Cyberenvironments support the re-engineering of science and engineering research processes. Part of their role will be to provide an easy-to-use interface to local and shared instruments, sensor arrays, data stores and data sets, computational systems, networks, scientific and engineering applications, data analysis and visualization tools, and services, all within a secure framework. They go beyond simply providing access to cyber-resources by enhancing researchers' abilities to manage complex projects and automate processes within and across projects and disciplines as well as collaborate effectively with colleagues near and far.

Cyberenvironments can also be tailored to allow researchers and educators to interact with the cyberinfrastructure using concepts and approaches familiar to their specific discipline.

Cyberenvironments are frequently thought of as being limited to gateways to large-scale computational capabilities or community data stores or as collaboration spaces. They are also often assumed to be Web portal-based and disconnected from local tools. NCSA realizes that these definitions are not sufficient to capture the full potential of cyberinfrastructure and satisfy the future needs of scientists and engineers. In particular, future cyberenvironments must:

* Allow researchers to manage large-scale and complicated scientific projects and processes.
* Allow researchers to manage the diverse and large-scale experimental, computational, and data resources needed to address challenging problems and complex phenomena.
* Bridge local, institutional, and national cyberinfrastructure to create a seamless environment that assures the most efficient and effective
resources and capabilities are brought to bear on the problem at hand.
* Assist in the bi-directional connection between raw or group research artifacts (data, notes, plans, etc.) and published artifacts (vetted data,
annotations, best practices, reviews, and papers) to enhance the flow ofinformation between basic research and application and between research and education.

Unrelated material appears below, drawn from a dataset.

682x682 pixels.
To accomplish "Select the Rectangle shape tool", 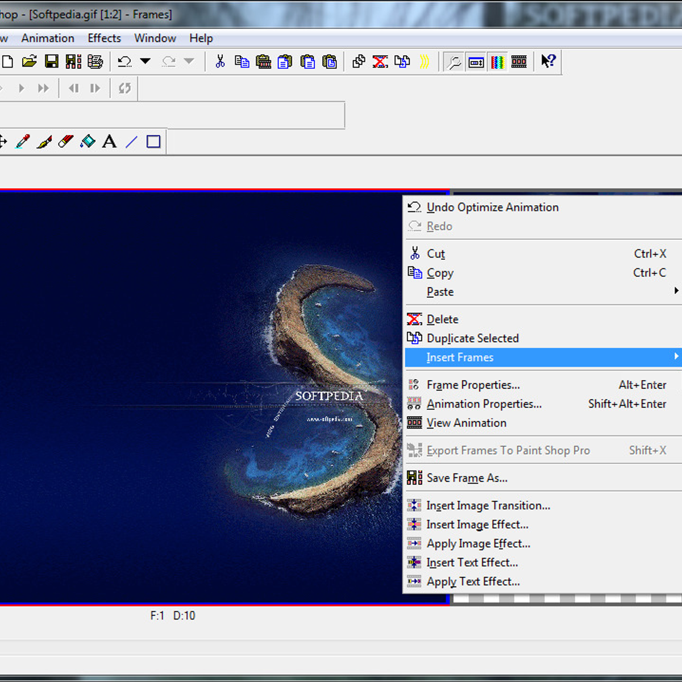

In effect, they must enable the on-demand creation of new science and engineering sub-disciplines that allow community knowledge and shared resources to be quickly gathered around problems of interest.

To provide these capabilities, NCSA is developing high-level service abstractions, above those currently available in the cyberinfrastructure,
and additional capabilities for automating or semi-automating processes. The concept of visual knowledge discovery -- using data analysis to categorize, cluster, and extract features from large data sets coupled with interactive visualization -- is a prime example of new capabilities needed to allow users to quickly digest data and build understanding. Similarly, capabilities to manage semantic information about data and resources will enable higher-level capabilities such as provenance tracking, annotation, and collaborative data curation. There are a growing number of projects developing the kinds of rich capabilities that cyberenvironments will ultimately need. NCSA is at the forefront of applied research and development in these areas.

NCSA is also enhancing the sustainability, adaptability, and scalability of cyberenvironments. We're using current and emerging technologies such as web and grid services, translating or integrating middleware (for example, NCSA's MyProxy), global unique identifiers and metadata, workflow and provenance, and semantic descriptions of resources and data. These technologies reduce the burden of coupling cyberinfrastructure into cyberenvironments, making it easier to integrate components from many sources. Meanwhile, they maintain the environments' end-to-end nature.

Revamping current development methods and tools to support this approach will be crucial to producing persistent cyberenvironments that support and evolve with research over decades.